Dorrel said food deserts are the number one hunger problem across America.

"When you're in a low-income neighborhood community and there is not access to affordable or healthy food people have to eat high priced food that’s usually not good food, or they have to walk a couple of miles because of lack of transportation to get that," Dorrell said.

While the store was created with fixed income families in mind, founder Jimmy Dorrell said the store is for the entire community.

"The challenge was there wasn’t anything accessible,” founder Jimmy Dorrell said. “For a store like this to survive, because the price of food has such a small margin, we need the whole community to shop here."

From meats, bread, fresh fruits and vegetables, the Jubilee Food Market has just about everything shoppers need.

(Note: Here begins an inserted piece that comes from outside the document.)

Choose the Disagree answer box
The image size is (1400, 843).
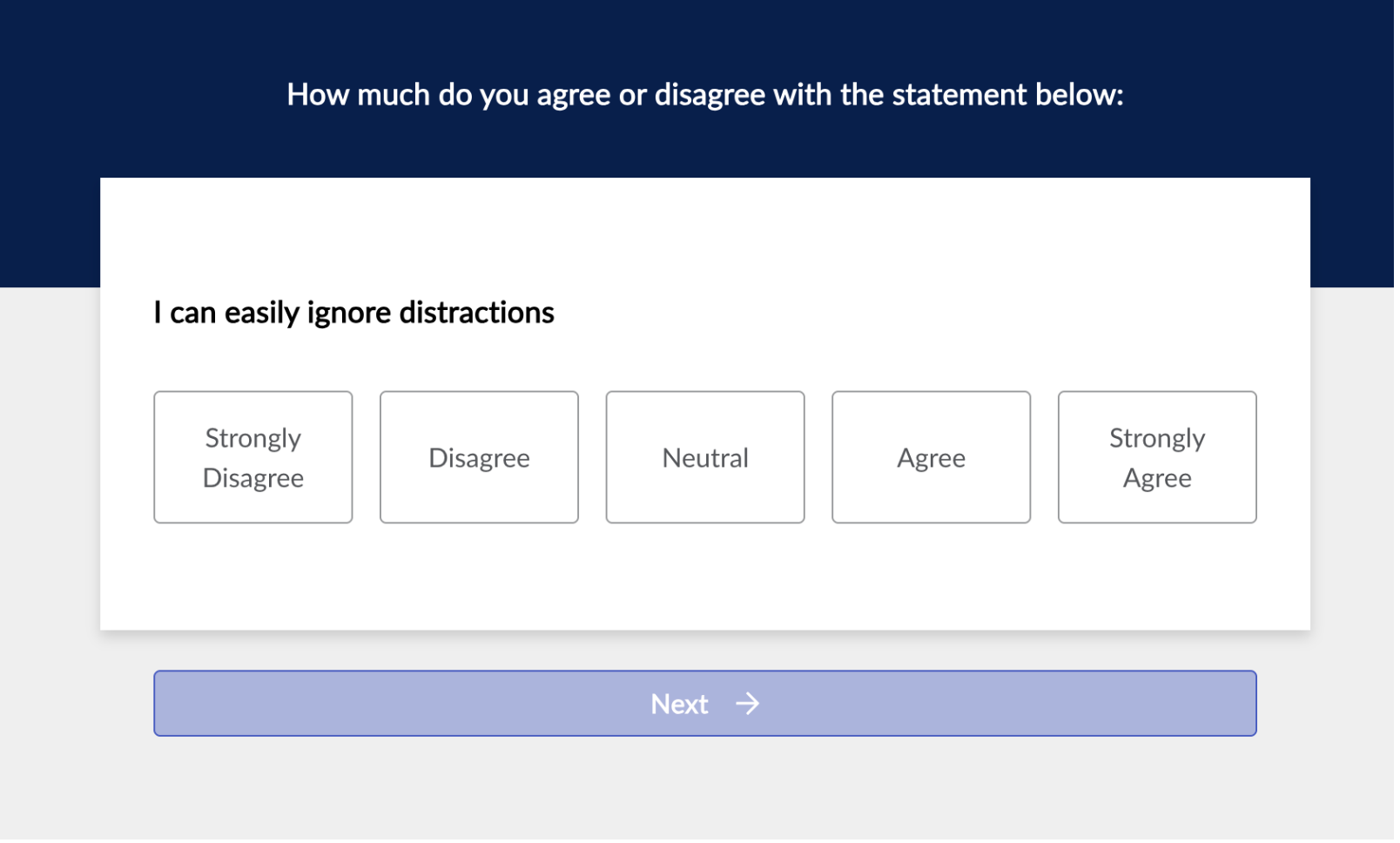[479, 458]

To keep the food oasis, Dorrell is encouraging 100 middle-class people to open their wallets and shop at Jubilee once a month.

"We need to continue to find more of them because we'll spend $50, when the neighborhood people will only spend about $10," Dorrell said.

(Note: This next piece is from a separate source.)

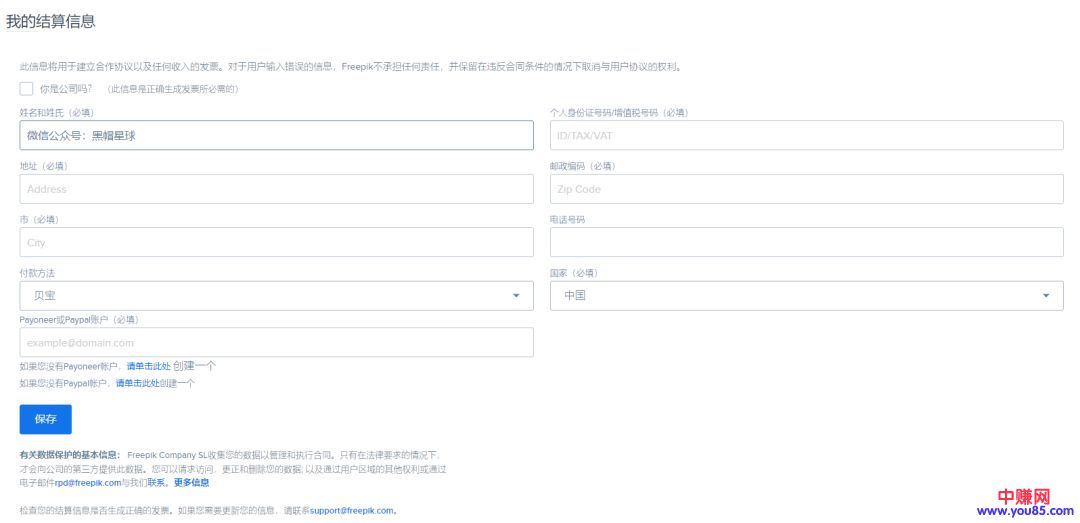
Task: Click the City input field
Action: (x=276, y=242)
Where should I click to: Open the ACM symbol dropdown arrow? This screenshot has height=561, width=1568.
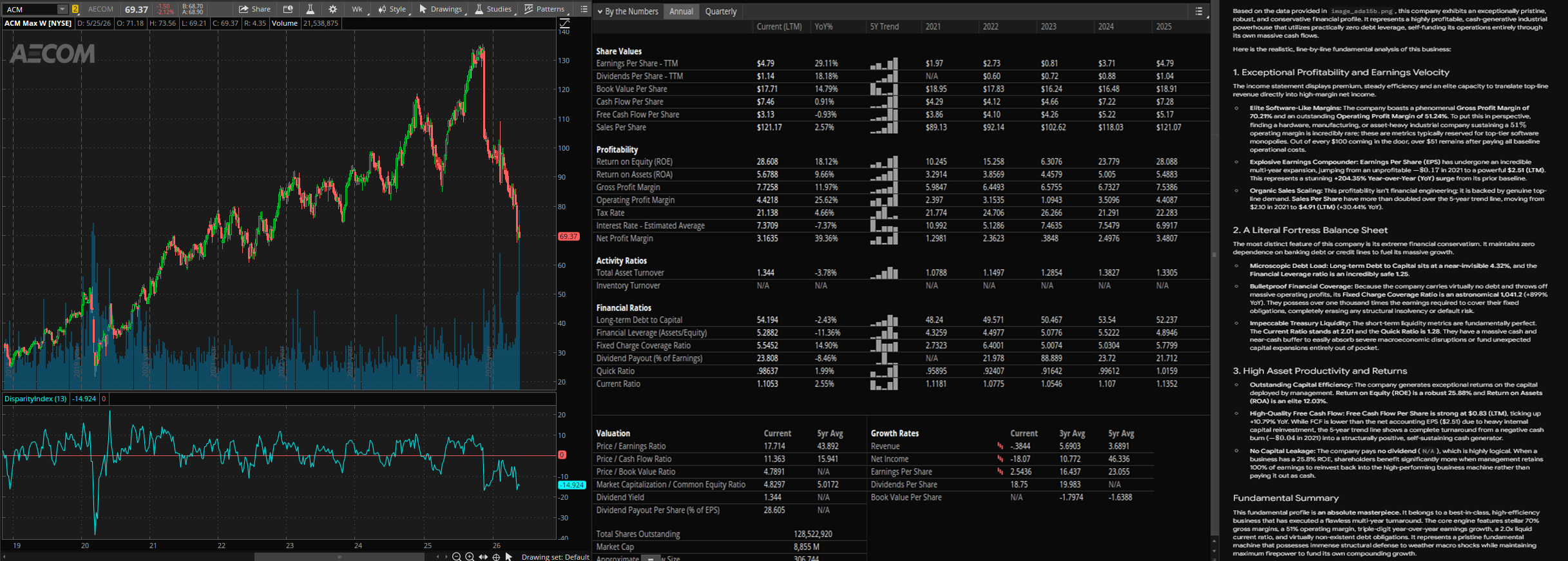[62, 9]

In addition to fresh food, the store also brings jobs to the community.  

"All my friends thought I would never get a job in a public place because of my background,” produce manager David Daniels said. “Mission Waco and Jubilee has given me a future. I can see tomorrow."

The store is vital for people like Daniels, who said it's changed his life.

"I say, 'Good morning. Welcome to Jubilee,' and they come back," Daniels said. "That is what we want-- for you to come right back," 

Dorrell said it feels good to do something that really matters. He said community leaders from Dallas, Austin and Houston have come to Waco to see if they can replicate the Jubilee Food Market.